Spotlight Review

Spotlight

Say there’s 200 million priests in the world, and 5% of them are paedophiles, that’s still only 10 million.

The immortal words of the sadly mortal Father Ted Crilly there.

Of course, anyone who knows anything about Craggy Island’s really top priest could tell you numbers were never Crilly’s strong suit.

Research puts the figure at 6%.

Mike Rezendes is an investigative journalist for The Boston Globe, working on his local newspaper’s respected Spotlight section.

This team are a close knit bunch who take an old school approach to 21st century journalism, by taking the time to thoroughly research stories so they can get to the truth of whatever they’re investigating.

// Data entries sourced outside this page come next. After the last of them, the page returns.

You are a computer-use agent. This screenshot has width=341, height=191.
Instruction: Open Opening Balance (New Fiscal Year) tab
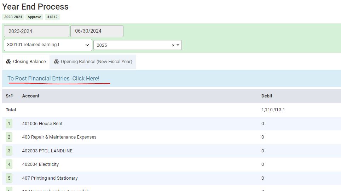pyautogui.click(x=96, y=62)
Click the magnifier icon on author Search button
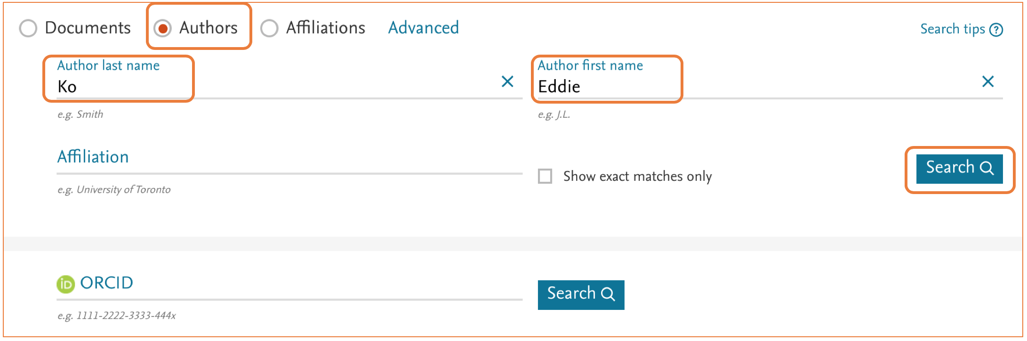The image size is (1027, 341). pyautogui.click(x=987, y=168)
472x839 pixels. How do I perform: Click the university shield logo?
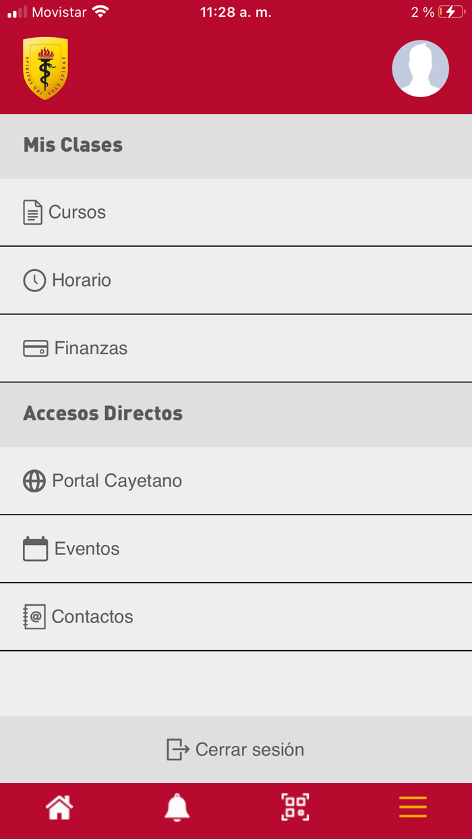tap(45, 67)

In our modern world of 24 hour news and the internet’s insatiable demand for new content, Spotlight is neither the most cost effective nor efficient form of journalism.

So when a new editor comes to town, who very markedly is not from around Boston, talk of cuts circulate throughout the newspaper, with the methods of the Spotlight team set to go under the microscope.

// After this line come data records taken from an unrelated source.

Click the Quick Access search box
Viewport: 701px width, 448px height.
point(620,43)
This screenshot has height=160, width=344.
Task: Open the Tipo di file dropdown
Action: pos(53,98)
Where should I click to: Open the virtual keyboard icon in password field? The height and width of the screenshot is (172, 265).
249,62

But a new investigation, lead by Rezendes, is about to shine a light on the catholic church’s very well known guilty secret, as well as the value of some old fashioned journalism.

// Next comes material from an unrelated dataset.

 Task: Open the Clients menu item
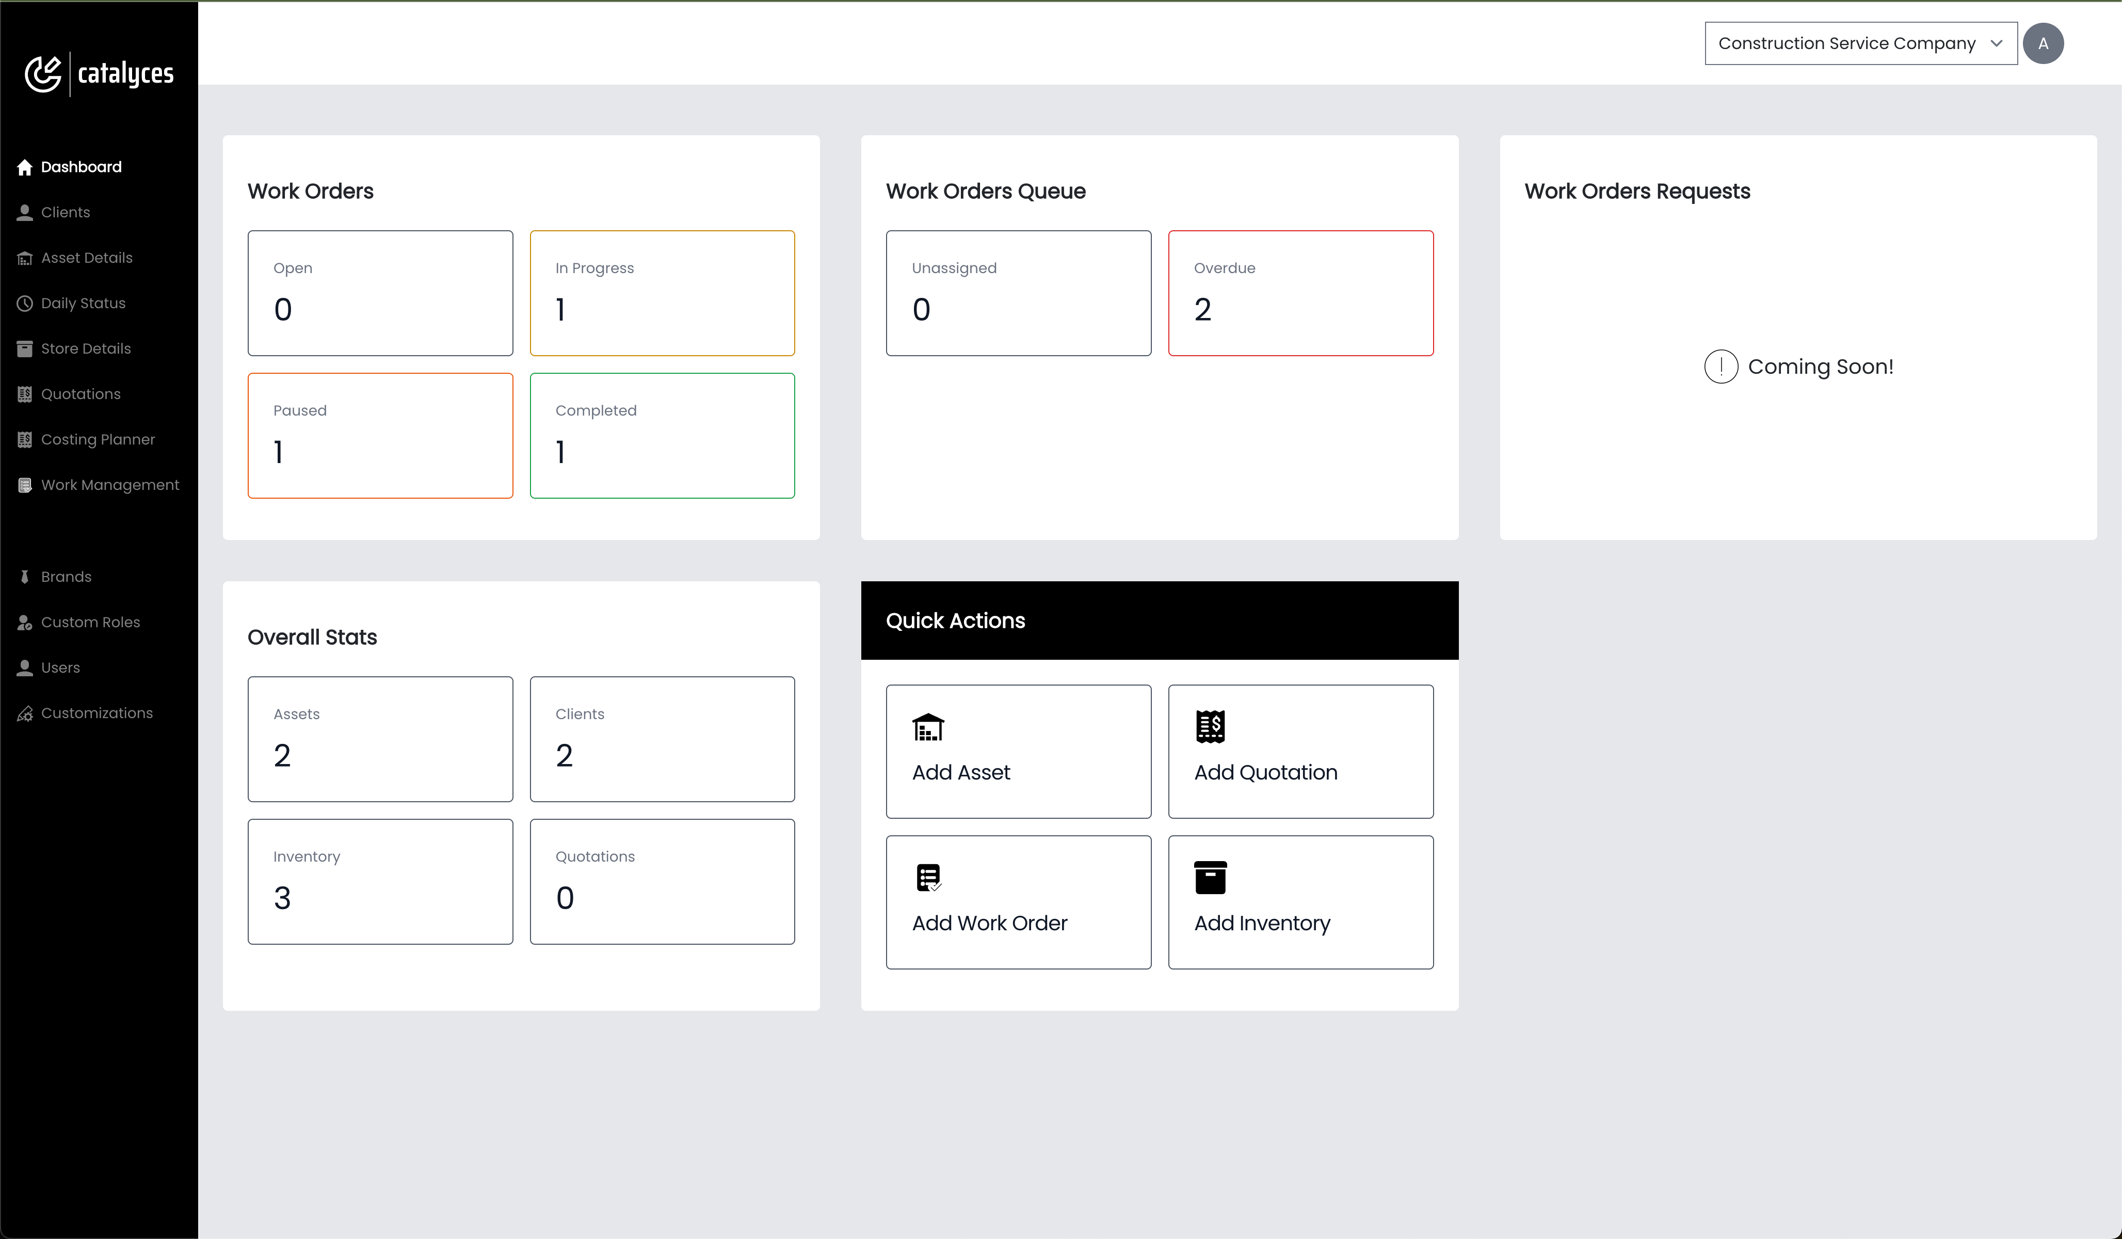[x=65, y=212]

Spotlight is one of this year’s oscar frontrunners, and it’s by far the worthiest film to be nominated.

Hell, if they’d changed one of the real life character’s skin colour to appease Will Smith’s wife, they’d be a shoe in right now.

As it is, director Tom McCarthy has come up with a solid film that is both dutiful and respectful to the people who were affected by the sadly unshocking events in Boston’s catholic community.

But, even with a great ensemble cast, Spotlight isn’t really a great film nor is it greatly entertaining – understandably so when your subject matter is priests who like to fuck children.

And it’s certainly not as good as a lot of deluded film critics would have you believe, who seem to have elevated this film out of some misguided faith that they’re real journalists too.

They’re not.

For me, Spotlight would have worked better as a documentary that focused on the true scandal of these events, which – outrageous as it is – is not the catholic church’s paedophile priest phenomenon.

It’s the calculated and deliberate cover up by said catholic church; a cover up that they are still aggressively conducting to this very day.

That this open secret hasn’t been enough to bring such an archaic, outdated and institutionally corrupt organisation to its knees is a miracle beyond Jesus himself.

Still, did you really expect religious folk would use logic and reason to reach an evolved conclusion about what they believe?